Stored data entries

☆ ☆ ☆ ☆ ☆ ☆ ☆

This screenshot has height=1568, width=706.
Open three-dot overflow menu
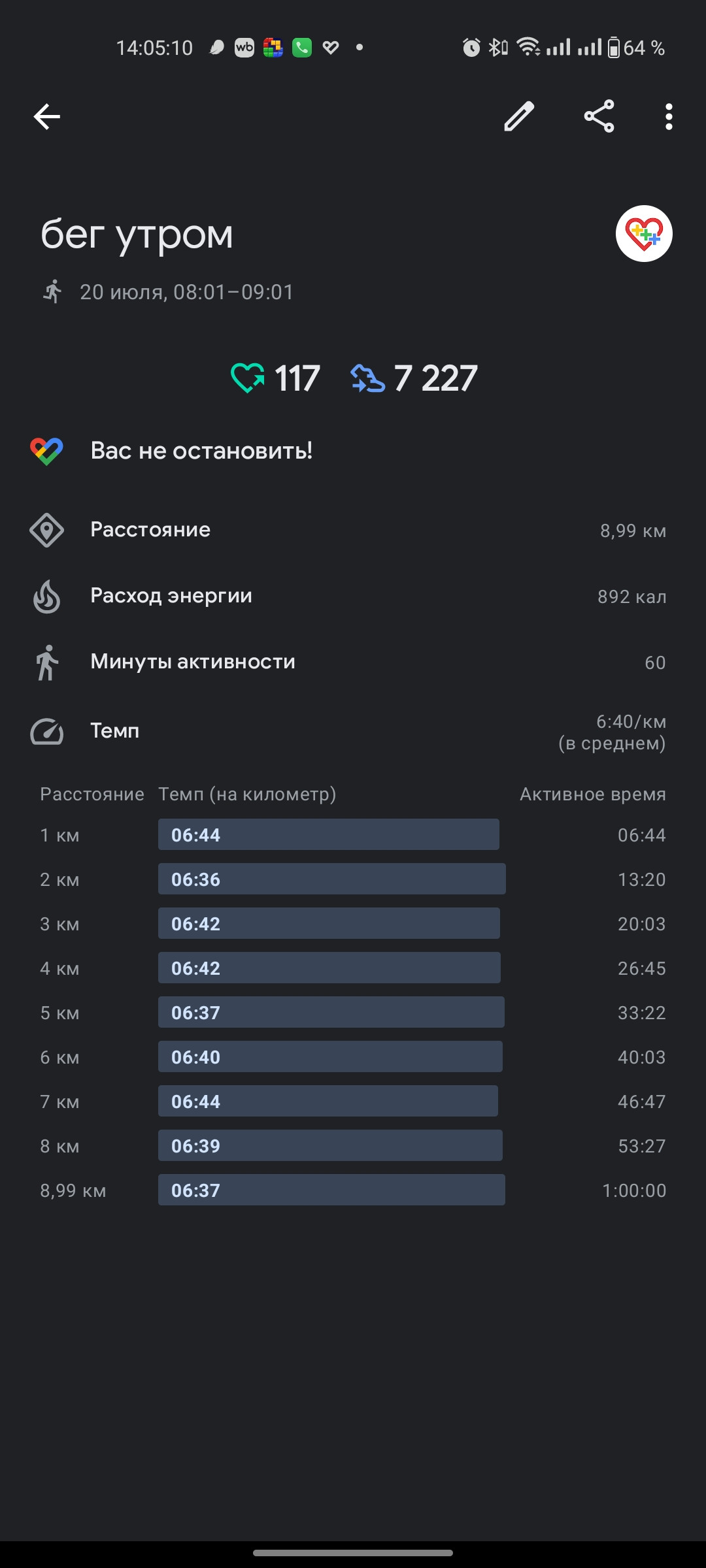[x=668, y=117]
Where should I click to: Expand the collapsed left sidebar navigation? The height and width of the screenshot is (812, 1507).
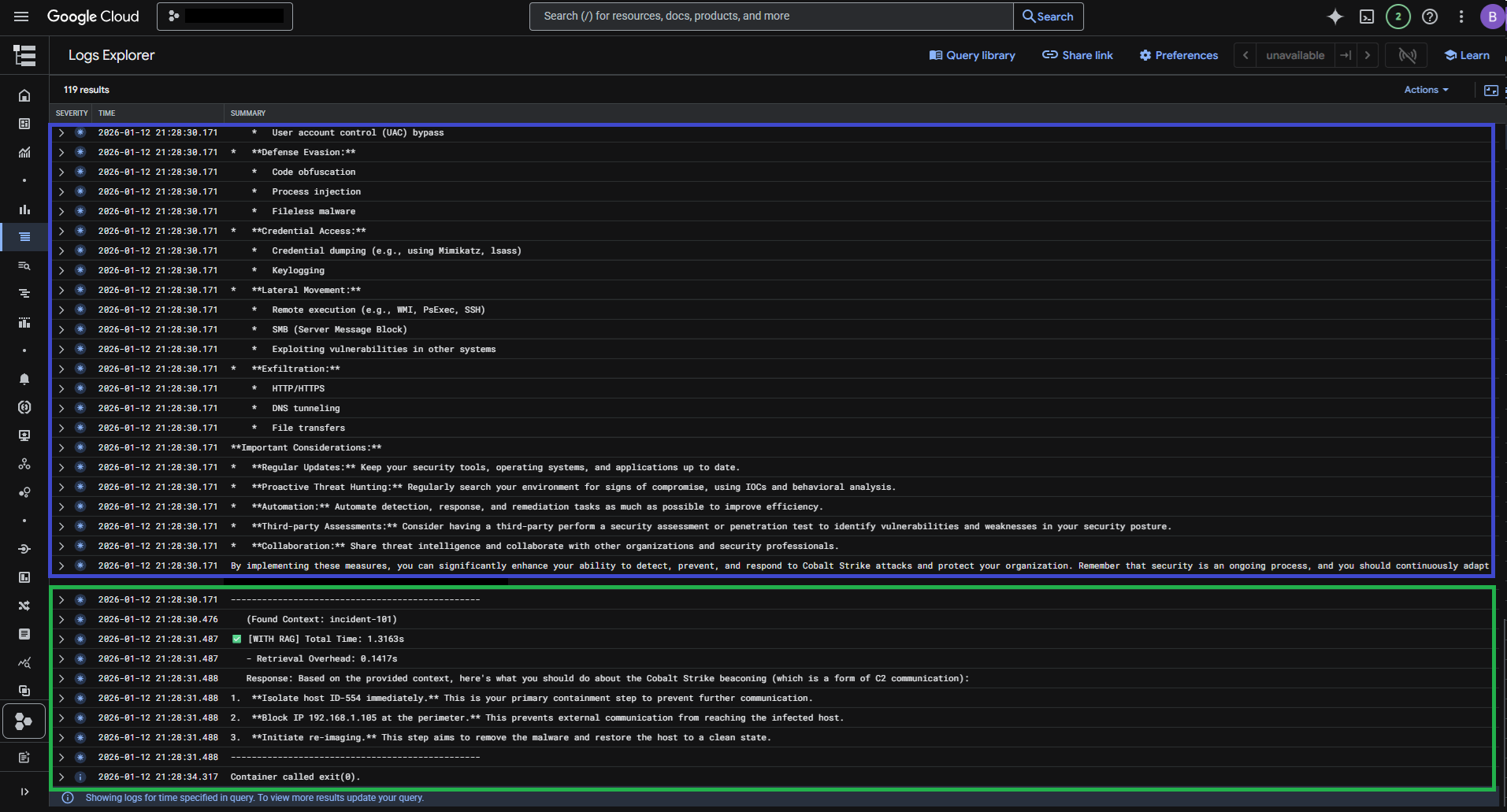coord(24,792)
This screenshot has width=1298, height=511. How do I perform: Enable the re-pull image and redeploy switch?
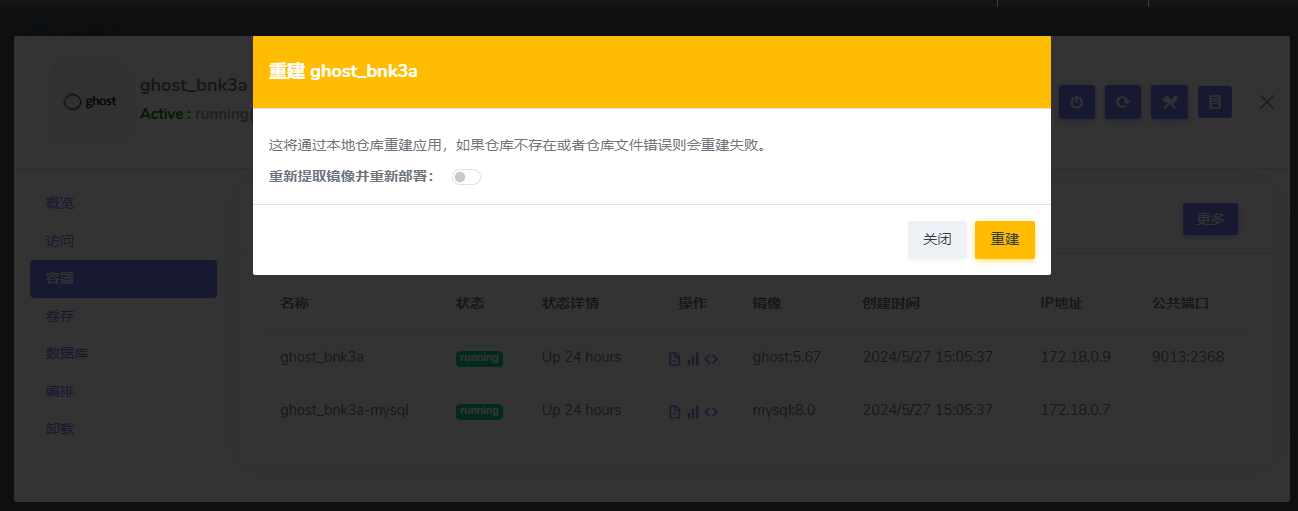point(466,177)
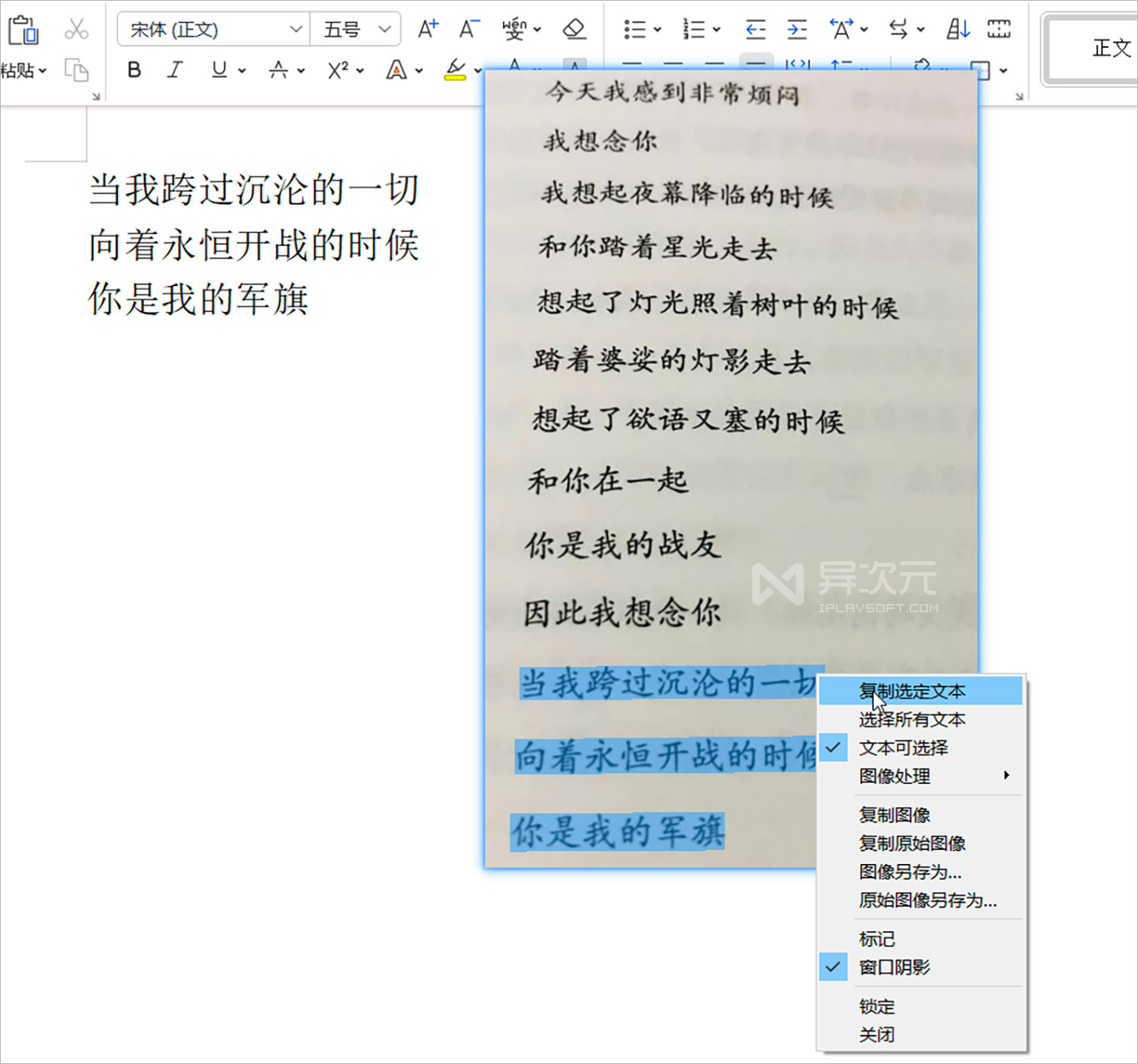The height and width of the screenshot is (1064, 1138).
Task: Clear formatting with the eraser icon
Action: pyautogui.click(x=574, y=28)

☆ ☆ ☆ ☆ ☆ ☆ ☆

- _What you need to do_:
Word for word, restate the records shown above, minus the pictures.

- _Result of this exercise_:
This screenshot has height=1568, width=706.
Open three-dot overflow menu
[x=668, y=117]
Where should I click to: Expand the collapsed left sidebar navigation? The height and width of the screenshot is (812, 1507).
coord(24,792)
This screenshot has width=1298, height=511. How do I perform: Enable the re-pull image and redeploy switch?
point(466,177)
The height and width of the screenshot is (1064, 1138).
Task: Clear formatting with the eraser icon
Action: pyautogui.click(x=574, y=28)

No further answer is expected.